29 Pa. Super. 547 | Pa. Super. Ct. | 1905

Opinion by

Porter, J.,

This mechanic’s lien showed upon its face that the contract under which the plaintiff furnished the materials was made with a person other than the owner, and it was essential, under the provisions of paragraph 11, sec. 11 of the Act of June 4, 1901, P. L. 481, that it should state “ when and how notice was given to the owner of an intention to file the claim.” The court below held the notice set forth in the claim to be insufficient, under the provisions of the 8th sec. of the act of June 4, 1901, and struck off the lien.

We have held, in The Wolf Company v. Pennsylvania Railroad Company, ante, p. 439, that if in a case of this character it appears upon the face of the record that the notice given failed to meet the requirements of the section of the statute referred to, the lien should be stricken off. The right of the plaintiff to file a lien is founded upon the statute, which makes the giving of the notice, required by the 8th sec. of the act, a condition precedent to the exercise of the right.
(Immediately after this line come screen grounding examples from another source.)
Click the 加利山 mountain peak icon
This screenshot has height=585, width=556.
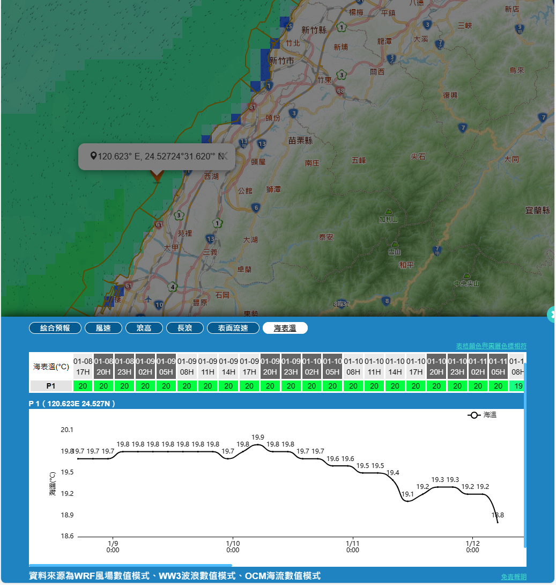click(x=388, y=212)
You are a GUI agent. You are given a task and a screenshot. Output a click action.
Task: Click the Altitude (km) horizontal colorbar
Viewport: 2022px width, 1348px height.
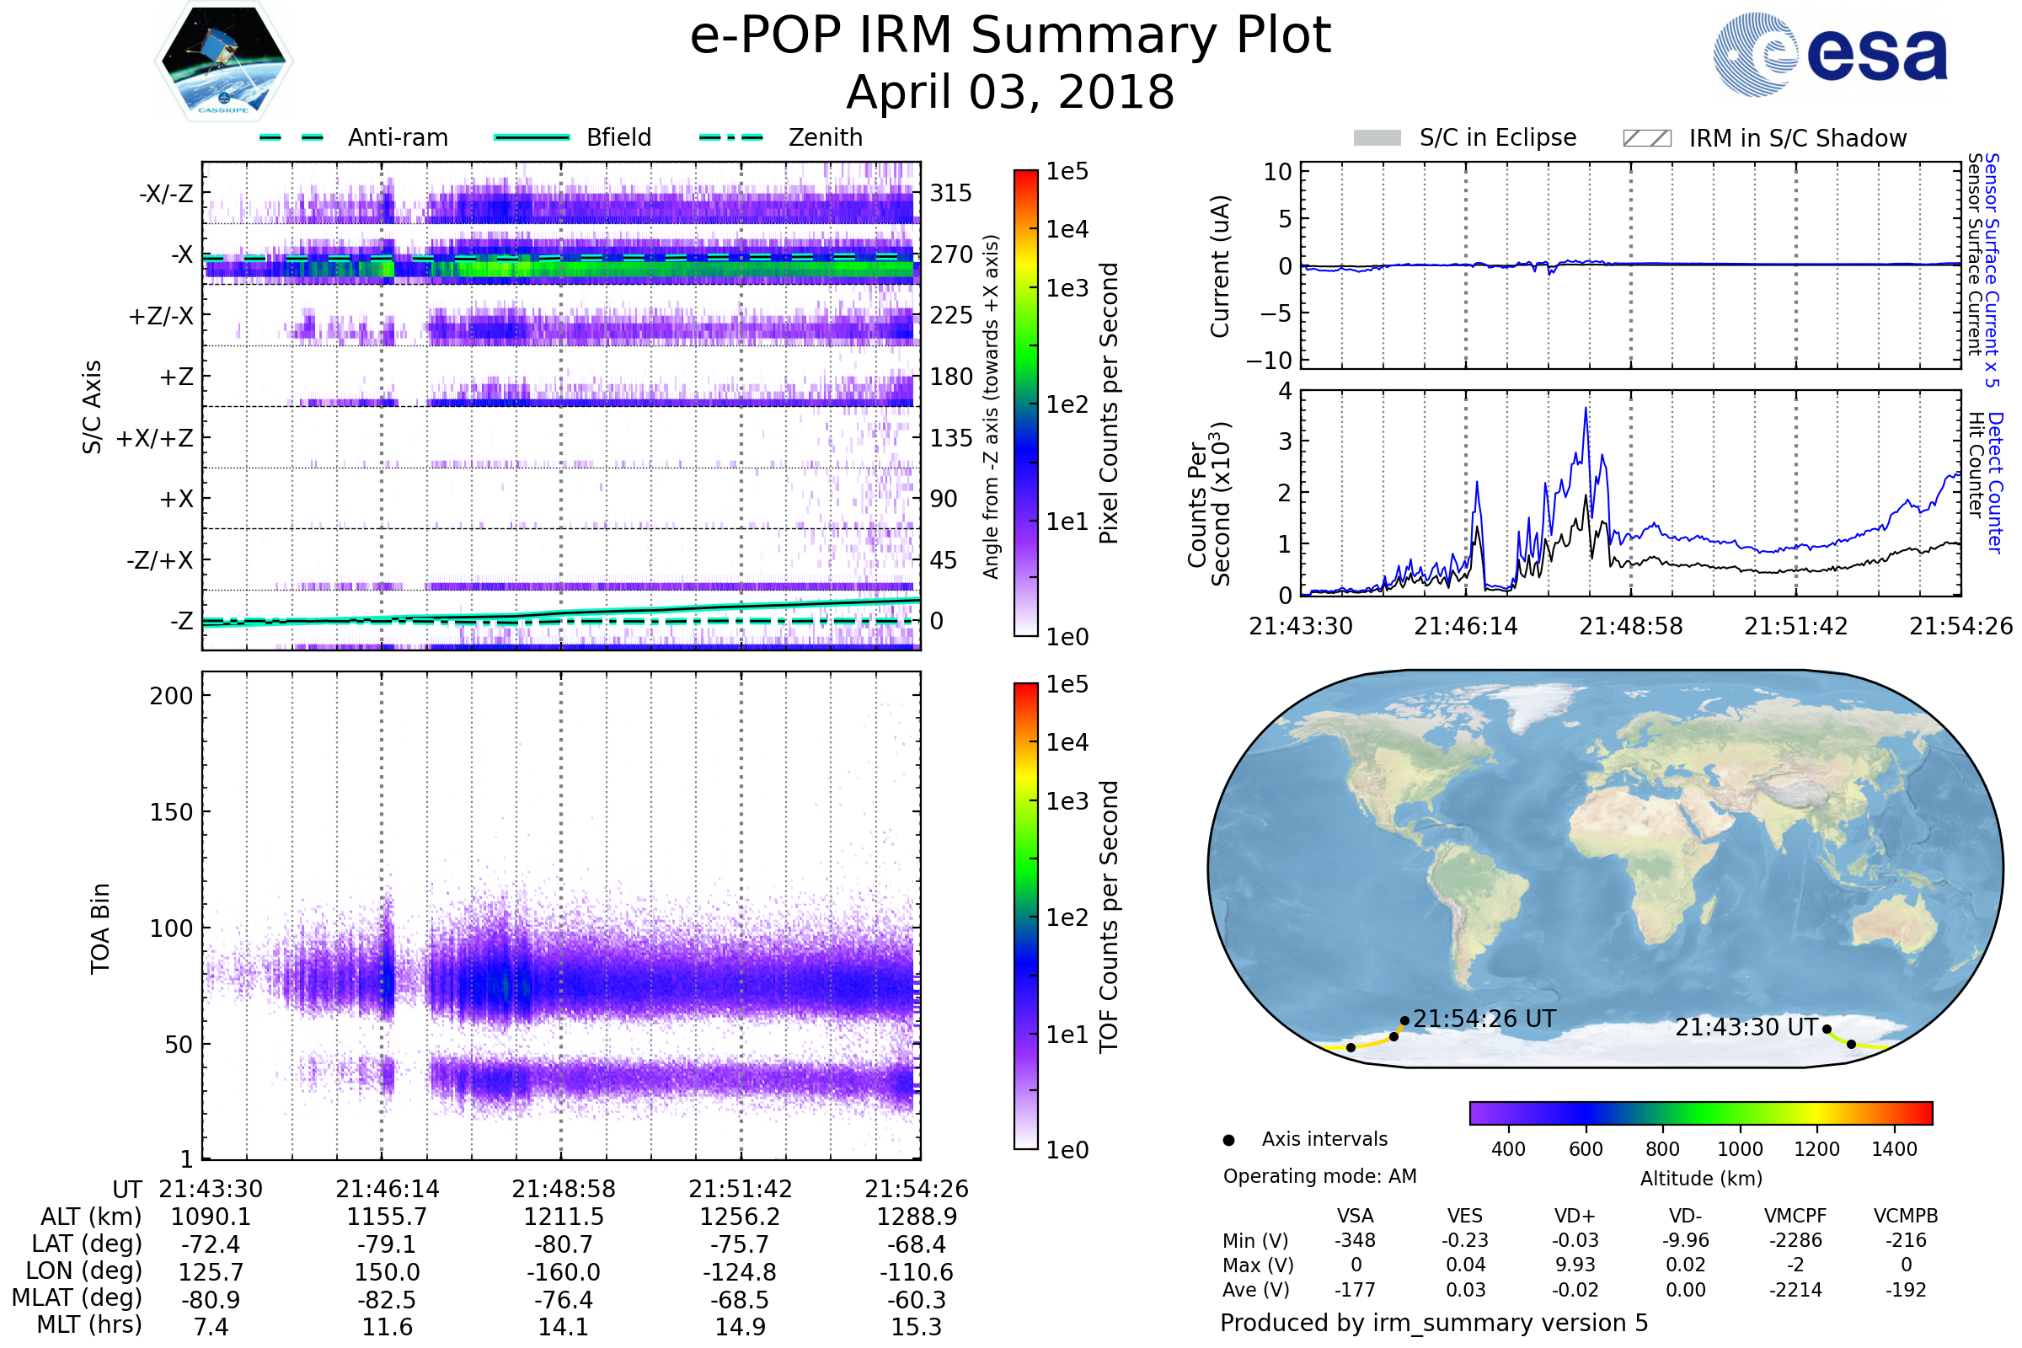(x=1700, y=1112)
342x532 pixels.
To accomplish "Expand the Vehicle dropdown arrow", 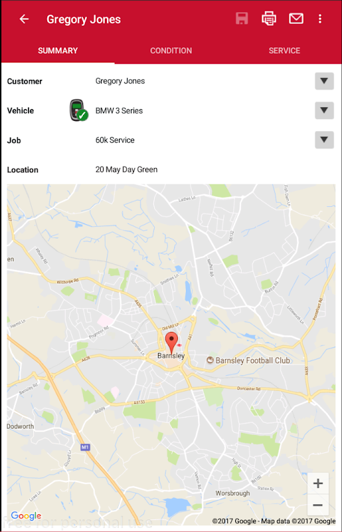I will (x=324, y=110).
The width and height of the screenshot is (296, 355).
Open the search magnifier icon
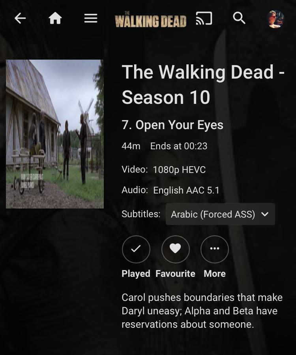[239, 18]
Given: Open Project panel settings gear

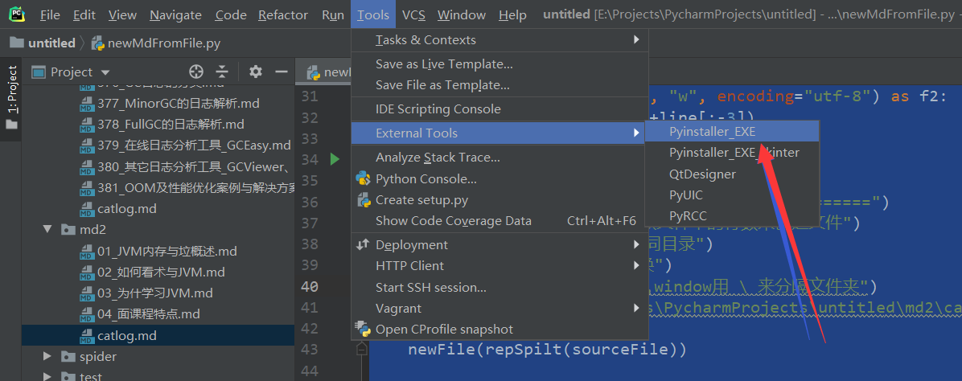Looking at the screenshot, I should coord(256,72).
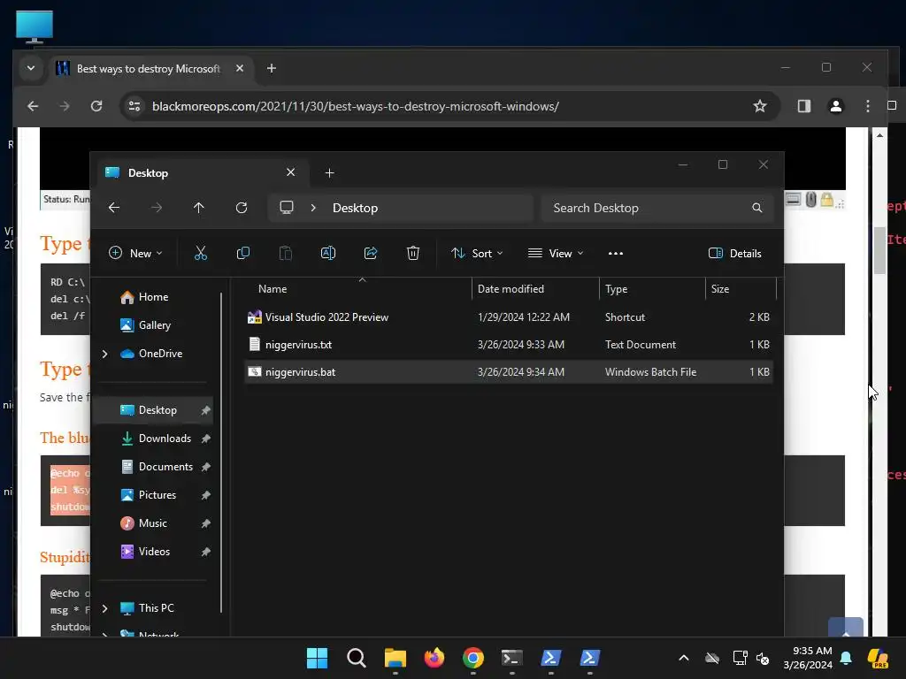Go up one folder level with up arrow

(x=199, y=208)

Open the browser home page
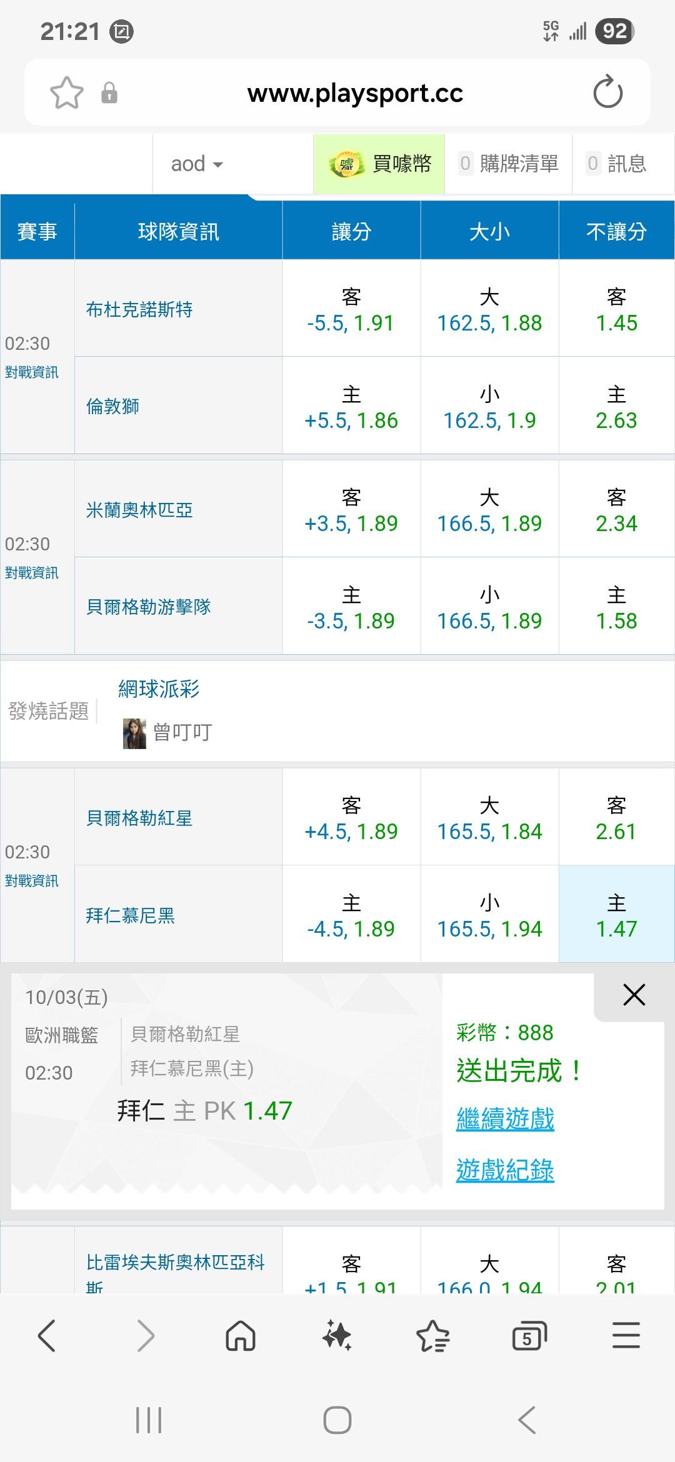pos(241,1336)
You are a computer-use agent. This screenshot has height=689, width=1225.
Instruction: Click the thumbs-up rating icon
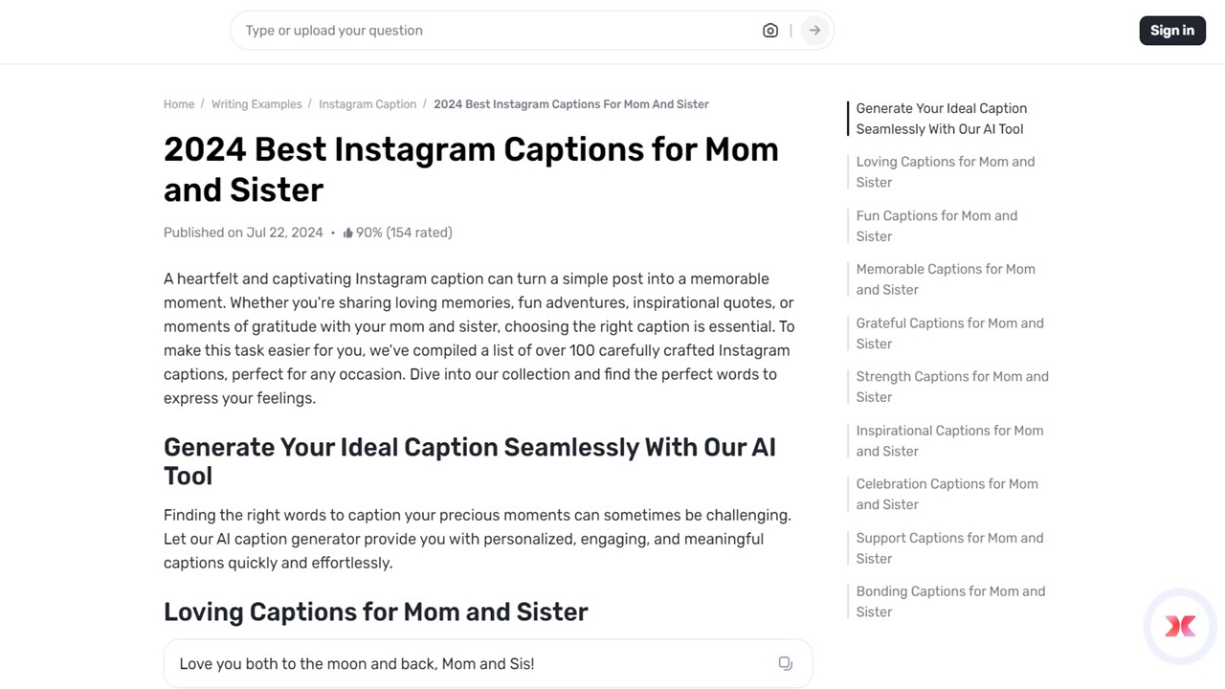click(349, 232)
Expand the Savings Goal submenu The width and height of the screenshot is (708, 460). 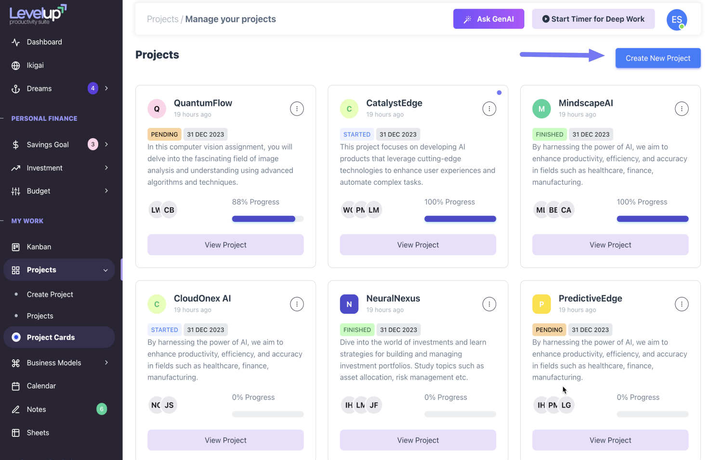pyautogui.click(x=106, y=144)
The legislature has made the right of a subcontractor, intending to file a claim, dependent upon his giving the owner written notice to that effect, “ together with a sworn statement setting forth the contract under which he claims,” etc. The vital elements of a contract are the covenants which it contains, and a statement which does not furnish the owner with information as to the *550substantial covenants of the contract does not meet .the requirements of the statute. The only information which the notice served upon these defendants'conveyed as to the nature of the contract was that: “ The said lumber was furnished by me in pursuance of a verbal contract between Seeley, Son & Co. and myself.” This only informed the ‘ defendants as to the character of the evidence by which the covenants of the contract were to be established, but left them wholly in ignorance as to what the contract really was; and bound the plaintiff to nothing. He might, untrammeled by this notice, prove any covenants, made at any time, so long as those covenants were verbal. This was not the character of notice to which the owner was entitled.

The order of the court below is affirmed.